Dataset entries
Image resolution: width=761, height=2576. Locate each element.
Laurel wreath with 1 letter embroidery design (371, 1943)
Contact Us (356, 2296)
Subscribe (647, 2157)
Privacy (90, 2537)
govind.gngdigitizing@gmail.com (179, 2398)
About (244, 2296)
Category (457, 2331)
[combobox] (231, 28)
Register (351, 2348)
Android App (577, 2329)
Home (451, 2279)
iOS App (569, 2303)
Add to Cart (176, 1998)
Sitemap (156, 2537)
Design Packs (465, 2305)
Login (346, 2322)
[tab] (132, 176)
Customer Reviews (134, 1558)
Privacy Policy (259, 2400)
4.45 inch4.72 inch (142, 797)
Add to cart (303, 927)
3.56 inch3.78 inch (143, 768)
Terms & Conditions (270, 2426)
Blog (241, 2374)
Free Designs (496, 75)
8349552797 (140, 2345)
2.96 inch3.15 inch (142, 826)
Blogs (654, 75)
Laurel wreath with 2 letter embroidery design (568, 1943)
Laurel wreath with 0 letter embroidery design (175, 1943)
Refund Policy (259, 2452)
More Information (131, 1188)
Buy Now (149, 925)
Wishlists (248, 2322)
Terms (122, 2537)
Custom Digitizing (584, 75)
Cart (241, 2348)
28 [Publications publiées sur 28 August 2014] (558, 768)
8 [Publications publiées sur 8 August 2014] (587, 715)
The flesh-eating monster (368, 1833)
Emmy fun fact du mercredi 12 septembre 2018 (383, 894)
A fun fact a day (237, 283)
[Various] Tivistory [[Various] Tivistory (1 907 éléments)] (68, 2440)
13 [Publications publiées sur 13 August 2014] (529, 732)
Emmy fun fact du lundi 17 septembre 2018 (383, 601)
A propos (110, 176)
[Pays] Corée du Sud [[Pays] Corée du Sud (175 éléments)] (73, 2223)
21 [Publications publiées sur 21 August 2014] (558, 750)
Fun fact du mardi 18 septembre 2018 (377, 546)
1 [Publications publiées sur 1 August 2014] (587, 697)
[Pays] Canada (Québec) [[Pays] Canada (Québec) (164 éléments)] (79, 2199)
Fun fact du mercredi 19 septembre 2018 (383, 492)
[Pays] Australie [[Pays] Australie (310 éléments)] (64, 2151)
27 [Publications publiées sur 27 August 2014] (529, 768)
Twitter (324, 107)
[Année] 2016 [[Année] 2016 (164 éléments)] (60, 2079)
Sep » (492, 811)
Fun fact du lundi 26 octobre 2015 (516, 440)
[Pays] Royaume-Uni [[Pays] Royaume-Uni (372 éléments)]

> Work required
Rewrite the entries above as a numbered list, one line per item, leaving out any blank lines.

> Result
1. Image resolution: width=761, height=2576. Locate each element.
2. Laurel wreath with 1 letter embroidery design (371, 1943)
3. Contact Us (356, 2296)
4. Subscribe (647, 2157)
5. Privacy (90, 2537)
6. govind.gngdigitizing@gmail.com (179, 2398)
7. About (244, 2296)
8. Category (457, 2331)
9. [combobox] (231, 28)
10. Register (351, 2348)
11. Android App (577, 2329)
12. Home (451, 2279)
13. iOS App (569, 2303)
14. Add to Cart (176, 1998)
15. Sitemap (156, 2537)
16. Design Packs (465, 2305)
17. Login (346, 2322)
18. [tab] (132, 176)
19. Customer Reviews (134, 1558)
20. Privacy Policy (259, 2400)
21. 4.45 inch4.72 inch (142, 797)
22. Add to cart (303, 927)
23. 3.56 inch3.78 inch (143, 768)
24. Terms & Conditions (270, 2426)
25. Blog (241, 2374)
26. Free Designs (496, 75)
27. 8349552797 (140, 2345)
28. 2.96 inch3.15 inch (142, 826)
29. Blogs (654, 75)
30. Laurel wreath with 2 letter embroidery design (568, 1943)
31. Laurel wreath with 0 letter embroidery design (175, 1943)
32. Refund Policy (259, 2452)
33. More Information (131, 1188)
34. Buy Now (149, 925)
35. Wishlists (248, 2322)
36. Terms (122, 2537)
37. Custom Digitizing (584, 75)
38. Cart (241, 2348)
39. 28 [Publications publiées sur 28 August 2014] (558, 768)
40. 8 [Publications publiées sur 8 August 2014] (587, 715)
41. The flesh-eating monster (368, 1833)
42. Emmy fun fact du mercredi 12 septembre 2018 (383, 894)
43. A fun fact a day (237, 283)
44. [Various] Tivistory [[Various] Tivistory (1 907 éléments)] (68, 2440)
45. 13 [Publications publiées sur 13 August 2014] (529, 732)
46. Emmy fun fact du lundi 17 septembre 2018 (383, 601)
47. A propos (110, 176)
48. [Pays] Corée du Sud [[Pays] Corée du Sud (175 éléments)] (73, 2223)
49. 21 [Publications publiées sur 21 August 2014] (558, 750)
50. Fun fact du mardi 18 septembre 2018 (377, 546)
51. 1 [Publications publiées sur 1 August 2014] (587, 697)
52. [Pays] Canada (Québec) [[Pays] Canada (Québec) (164 éléments)] (79, 2199)
53. Fun fact du mercredi 19 septembre 2018 (383, 492)
54. [Pays] Australie [[Pays] Australie (310 éléments)] (64, 2151)
55. 27 [Publications publiées sur 27 August 2014] (529, 768)
56. Twitter (324, 107)
57. [Année] 2016 [[Année] 2016 (164 éléments)] (60, 2079)
58. Sep » (492, 811)
59. Fun fact du lundi 26 octobre 2015 (516, 440)
60. [Pays] Royaume-Uni [[Pays] Royaume-Uni (372 éléments)]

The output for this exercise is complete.